#### [Assigned task]
Reproduce the data that follows in its entirety, character for character.

#### [Material to process]
____________

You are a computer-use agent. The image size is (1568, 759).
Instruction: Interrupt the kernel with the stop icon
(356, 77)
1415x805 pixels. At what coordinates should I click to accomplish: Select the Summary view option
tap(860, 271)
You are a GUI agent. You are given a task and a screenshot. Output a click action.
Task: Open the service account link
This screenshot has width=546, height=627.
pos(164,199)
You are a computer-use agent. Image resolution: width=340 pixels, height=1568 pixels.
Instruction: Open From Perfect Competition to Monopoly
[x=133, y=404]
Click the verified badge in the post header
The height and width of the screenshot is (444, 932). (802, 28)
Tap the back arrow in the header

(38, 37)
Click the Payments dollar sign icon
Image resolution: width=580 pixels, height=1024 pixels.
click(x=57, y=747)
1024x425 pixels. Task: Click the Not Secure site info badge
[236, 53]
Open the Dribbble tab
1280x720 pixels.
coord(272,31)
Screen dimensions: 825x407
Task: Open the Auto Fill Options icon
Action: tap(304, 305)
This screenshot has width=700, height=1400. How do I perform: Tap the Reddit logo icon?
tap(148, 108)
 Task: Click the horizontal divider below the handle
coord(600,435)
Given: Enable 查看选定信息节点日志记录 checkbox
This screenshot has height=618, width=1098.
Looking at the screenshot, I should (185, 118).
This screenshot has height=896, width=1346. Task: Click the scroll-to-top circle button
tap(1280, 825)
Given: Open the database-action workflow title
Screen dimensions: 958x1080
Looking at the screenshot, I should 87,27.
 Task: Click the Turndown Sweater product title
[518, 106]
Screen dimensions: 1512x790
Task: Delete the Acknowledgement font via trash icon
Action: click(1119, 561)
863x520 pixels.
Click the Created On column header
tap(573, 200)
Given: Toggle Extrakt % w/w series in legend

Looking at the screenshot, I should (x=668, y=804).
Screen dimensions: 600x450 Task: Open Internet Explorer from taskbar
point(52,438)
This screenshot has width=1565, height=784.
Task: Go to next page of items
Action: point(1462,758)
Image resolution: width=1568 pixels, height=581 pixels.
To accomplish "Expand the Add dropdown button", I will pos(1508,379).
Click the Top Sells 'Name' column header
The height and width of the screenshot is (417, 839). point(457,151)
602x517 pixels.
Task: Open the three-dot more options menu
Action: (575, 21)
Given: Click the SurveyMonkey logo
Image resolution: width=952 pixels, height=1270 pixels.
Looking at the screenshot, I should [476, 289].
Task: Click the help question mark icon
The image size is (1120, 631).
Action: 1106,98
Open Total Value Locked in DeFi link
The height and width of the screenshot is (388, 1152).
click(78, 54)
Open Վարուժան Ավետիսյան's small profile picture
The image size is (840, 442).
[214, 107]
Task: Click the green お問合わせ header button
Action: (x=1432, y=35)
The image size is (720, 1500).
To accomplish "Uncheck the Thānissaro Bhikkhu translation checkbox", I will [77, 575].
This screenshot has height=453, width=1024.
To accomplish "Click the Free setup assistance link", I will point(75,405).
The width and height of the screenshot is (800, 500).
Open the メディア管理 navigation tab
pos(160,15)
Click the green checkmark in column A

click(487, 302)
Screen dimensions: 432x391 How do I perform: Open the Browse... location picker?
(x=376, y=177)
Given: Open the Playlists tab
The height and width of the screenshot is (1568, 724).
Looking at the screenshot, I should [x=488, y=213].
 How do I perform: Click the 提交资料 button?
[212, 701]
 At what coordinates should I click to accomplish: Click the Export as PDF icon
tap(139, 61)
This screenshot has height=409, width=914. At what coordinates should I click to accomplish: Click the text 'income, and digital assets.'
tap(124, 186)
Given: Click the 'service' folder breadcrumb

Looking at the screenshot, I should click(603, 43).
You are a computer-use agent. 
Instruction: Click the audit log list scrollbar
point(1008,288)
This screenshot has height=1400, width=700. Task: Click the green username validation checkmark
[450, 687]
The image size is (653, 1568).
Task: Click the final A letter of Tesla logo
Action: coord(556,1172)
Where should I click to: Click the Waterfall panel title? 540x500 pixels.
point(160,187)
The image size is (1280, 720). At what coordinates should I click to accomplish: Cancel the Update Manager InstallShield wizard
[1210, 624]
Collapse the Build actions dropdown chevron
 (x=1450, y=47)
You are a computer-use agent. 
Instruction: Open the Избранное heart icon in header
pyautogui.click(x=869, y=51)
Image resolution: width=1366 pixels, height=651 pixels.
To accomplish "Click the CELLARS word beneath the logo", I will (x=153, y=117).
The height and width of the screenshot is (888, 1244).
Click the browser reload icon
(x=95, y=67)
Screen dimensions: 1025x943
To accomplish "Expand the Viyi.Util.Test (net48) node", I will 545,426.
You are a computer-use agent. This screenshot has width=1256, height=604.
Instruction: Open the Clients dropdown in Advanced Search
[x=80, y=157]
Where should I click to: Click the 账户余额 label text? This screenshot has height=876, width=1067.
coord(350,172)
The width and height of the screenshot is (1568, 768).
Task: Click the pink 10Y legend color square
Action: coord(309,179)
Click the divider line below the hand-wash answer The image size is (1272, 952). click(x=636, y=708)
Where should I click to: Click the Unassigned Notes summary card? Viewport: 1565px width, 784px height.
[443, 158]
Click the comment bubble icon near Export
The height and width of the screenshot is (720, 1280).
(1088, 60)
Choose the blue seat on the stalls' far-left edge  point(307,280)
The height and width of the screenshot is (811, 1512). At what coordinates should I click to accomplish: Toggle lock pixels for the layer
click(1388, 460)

____________

#### [Solved exercise]
You are a computer-use agent. The image size is (1568, 759).
Instruction: Interrupt the kernel with the stop icon
(356, 77)
1415x805 pixels. At what coordinates should I click to accomplish: Select the Summary view option
tap(860, 271)
You are a GUI agent. You are given a task and a screenshot. Output a click action.
Task: Open the service account link
This screenshot has width=546, height=627.
pos(164,199)
You are a computer-use agent. Image resolution: width=340 pixels, height=1568 pixels.
Instruction: Open From Perfect Competition to Monopoly
[x=133, y=404]
Click the verified badge in the post header
The height and width of the screenshot is (444, 932). (802, 28)
Tap the back arrow in the header

(38, 37)
Click the Payments dollar sign icon
Image resolution: width=580 pixels, height=1024 pixels.
click(x=57, y=747)
1024x425 pixels. Task: Click the Not Secure site info badge
[236, 53]
Open the Dribbble tab
1280x720 pixels.
coord(272,31)
Screen dimensions: 825x407
Task: Open the Auto Fill Options icon
Action: tap(304, 305)
This screenshot has width=700, height=1400. How do I perform: Tap the Reddit logo icon?
tap(148, 108)
 Task: Click the horizontal divider below the handle
coord(600,435)
Given: Enable 查看选定信息节点日志记录 checkbox
This screenshot has height=618, width=1098.
Looking at the screenshot, I should (185, 118).
This screenshot has height=896, width=1346. Task: Click the scroll-to-top circle button
tap(1280, 825)
Given: Open the database-action workflow title
Screen dimensions: 958x1080
Looking at the screenshot, I should 87,27.
 Task: Click the Turndown Sweater product title
[518, 106]
Screen dimensions: 1512x790
Task: Delete the Acknowledgement font via trash icon
Action: click(1119, 561)
863x520 pixels.
Click the Created On column header
tap(573, 200)
Given: Toggle Extrakt % w/w series in legend

Looking at the screenshot, I should (x=668, y=804).
Screen dimensions: 600x450 Task: Open Internet Explorer from taskbar
point(52,438)
This screenshot has width=1565, height=784.
Task: Go to next page of items
Action: point(1462,758)
Image resolution: width=1568 pixels, height=581 pixels.
To accomplish "Expand the Add dropdown button", I will pos(1508,379).
Click the Top Sells 'Name' column header
The height and width of the screenshot is (417, 839). point(457,151)
602x517 pixels.
Task: Open the three-dot more options menu
Action: (575, 21)
Given: Click the SurveyMonkey logo
Image resolution: width=952 pixels, height=1270 pixels.
Looking at the screenshot, I should [476, 289].
Task: Click the help question mark icon
The image size is (1120, 631).
Action: 1106,98
Open Total Value Locked in DeFi link
The height and width of the screenshot is (388, 1152).
click(78, 54)
Open Վարուժան Ավետիսյան's small profile picture
The image size is (840, 442).
[214, 107]
Task: Click the green お問合わせ header button
Action: (x=1432, y=35)
The image size is (720, 1500).
To accomplish "Uncheck the Thānissaro Bhikkhu translation checkbox", I will [77, 575].
This screenshot has height=453, width=1024.
To accomplish "Click the Free setup assistance link", I will point(75,405).
The width and height of the screenshot is (800, 500).
Open the メディア管理 navigation tab
pos(160,15)
Click the green checkmark in column A

click(487, 302)
Screen dimensions: 432x391 How do I perform: Open the Browse... location picker?
(x=376, y=177)
Given: Open the Playlists tab
The height and width of the screenshot is (1568, 724).
Looking at the screenshot, I should [x=488, y=213].
 How do I perform: Click the 提交资料 button?
[212, 701]
 At what coordinates should I click to accomplish: Click the Export as PDF icon
tap(139, 61)
This screenshot has height=409, width=914. At what coordinates should I click to accomplish: Click the text 'income, and digital assets.'
tap(124, 186)
Given: Click the 'service' folder breadcrumb

Looking at the screenshot, I should click(603, 43).
You are a computer-use agent. 
Instruction: Click the audit log list scrollbar
point(1008,288)
This screenshot has height=1400, width=700. Task: Click the green username validation checkmark
[450, 687]
The image size is (653, 1568).
Task: Click the final A letter of Tesla logo
Action: coord(556,1172)
Where should I click to: Click the Waterfall panel title? 540x500 pixels.
point(160,187)
The image size is (1280, 720). At what coordinates should I click to accomplish: Cancel the Update Manager InstallShield wizard
[1210, 624]
Collapse the Build actions dropdown chevron
 (x=1450, y=47)
You are a computer-use agent. 
Instruction: Open the Избранное heart icon in header
pyautogui.click(x=869, y=51)
Image resolution: width=1366 pixels, height=651 pixels.
To accomplish "Click the CELLARS word beneath the logo", I will (x=153, y=117).
The height and width of the screenshot is (888, 1244).
Click the browser reload icon
(x=95, y=67)
Screen dimensions: 1025x943
To accomplish "Expand the Viyi.Util.Test (net48) node", I will 545,426.
You are a computer-use agent. This screenshot has width=1256, height=604.
Instruction: Open the Clients dropdown in Advanced Search
[x=80, y=157]
Where should I click to: Click the 账户余额 label text? This screenshot has height=876, width=1067.
coord(350,172)
The width and height of the screenshot is (1568, 768).
Task: Click the pink 10Y legend color square
Action: coord(309,179)
Click the divider line below the hand-wash answer The image size is (1272, 952). click(x=636, y=708)
Where should I click to: Click the Unassigned Notes summary card? Viewport: 1565px width, 784px height.
[443, 158]
Click the comment bubble icon near Export
The height and width of the screenshot is (720, 1280).
(1088, 60)
Choose the blue seat on the stalls' far-left edge  point(307,280)
The height and width of the screenshot is (811, 1512). At what coordinates should I click to accomplish: Toggle lock pixels for the layer
click(1388, 460)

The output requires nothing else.